MNDY’s most recent GAAP Rule of 40 calculation was 47% as of Q1 2022, so the firm has performed well in this regard, per the table below:
GAAP Rule of 40 |
Calculation |
Recent Rev. Growth % |
90% |
GAAP EBITDA % |
-43% |
Total |
47% |
(Source – Seeking Alpha)
Commentary On monday.com
In its last earnings call (Source – Seeking Alpha), covering Q1 2022’s results, management highlighted its investments in security, governance and compliance offerings to enterprises.
In its desire to “move up market,” the firm is also focusing greater effort on enterprise customers with greater than $50,000 ARR (Annual Recurring Revenue), with these customers now accounting for 22% of its total ARR.
Notably, in Q1, the net dollar retention rate of these high ARR customers was over 150%, an impressive achievement indicating strong product market fit and an efficient upselling/cross-selling process.
Overall, its net dollar retention rate was ‘over 125%,’ a strong result for all customer types.
The company also launched its new Work OS product suite: monday projects, monday dev, monday marketer, and monday sales CRM.
As to its financial results, MNDY hit a milestone with revenue exceeding $100 million for the first time.
On the expense side, sales and marketing expenses rose to 100% of revenue as the company increased the pace of sales rep hiring and spent $11 million on Super Bowl advertising.

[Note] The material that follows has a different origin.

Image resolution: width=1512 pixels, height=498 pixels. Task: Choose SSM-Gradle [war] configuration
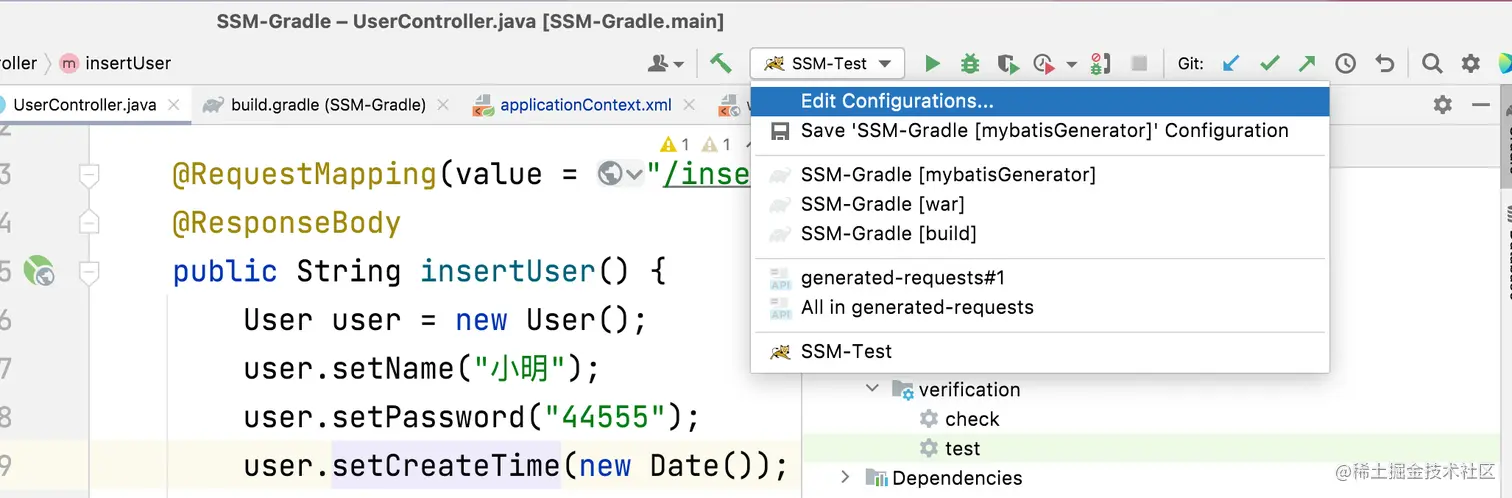[882, 204]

G&A expenses were more or less flat.
For the balance sheet, the company ended Q1 with around $850 million in cash and equivalents while it used $16.2 million in adjusted free cash use.
Looking ahead to the full fiscal year 2022, management expects revenue to be $490 million at the midpoint of the range, or a 59% growth rate. non-GAAP operating losses are expected to be $137 million as management says it will “continue to invest in growth with a strong focus on driving business efficiency.”

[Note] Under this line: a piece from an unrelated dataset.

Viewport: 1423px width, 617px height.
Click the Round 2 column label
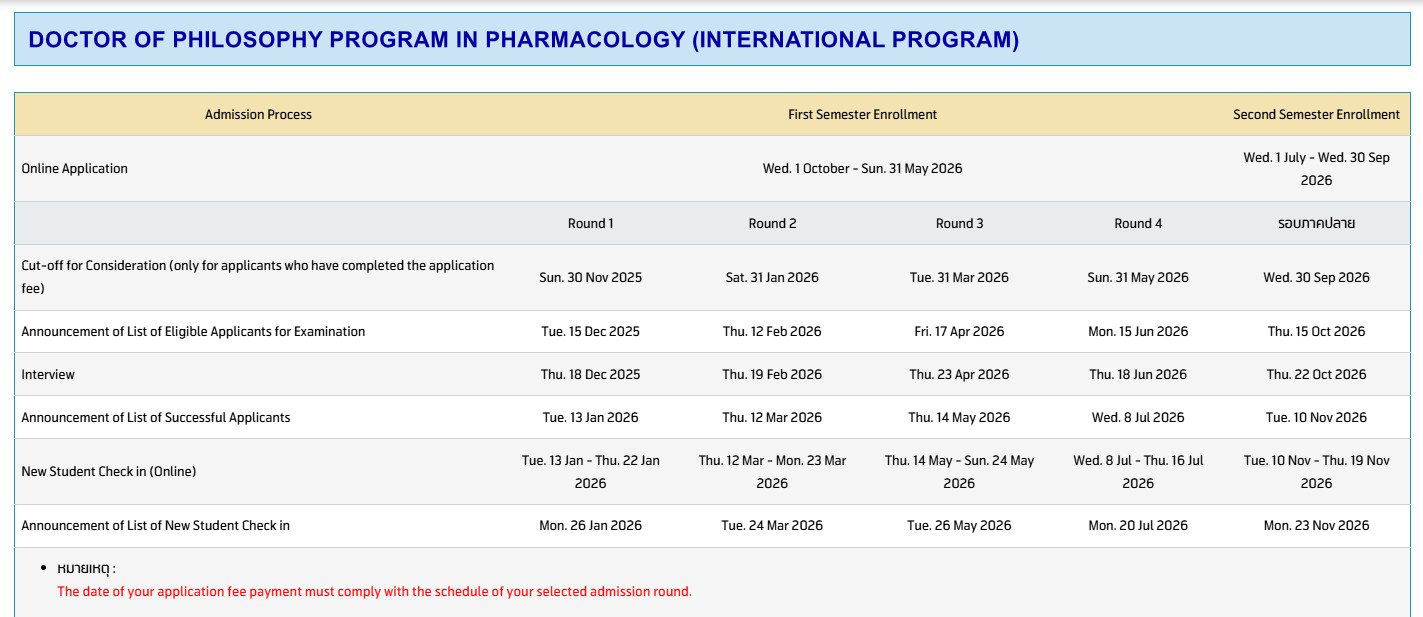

Regarding valuation, the market is valuing MNDY at an EV/Sales multiple of around 11.6x.
The SaaS Capital Index of publicly held SaaS software companies showed an average forward EV/Revenue multiple of around 7.5x at June 30, 2022, as the chart shows here:
So, by comparison, MNDY is currently valued by the market at a premium to the SaaS Capital Index, at least as of June 30, 2022.
The primary risk to the company’s outlook would be a U.S. recession which would reduce customer demand for or slow its sales cycles for its offerings.
A potential upside catalyst to the stock could include a reduction in interest rate expectations, which may have the effect of increasing its valuation multiple.
However, the firm faces uncertainties as it appears the U.S. economy is flirting with or already in a recession.
Given these macroeconomic risks and a stock that appears more richly valued than its peers despite increasing operating losses, I’m on Hold for MNDY for the near term.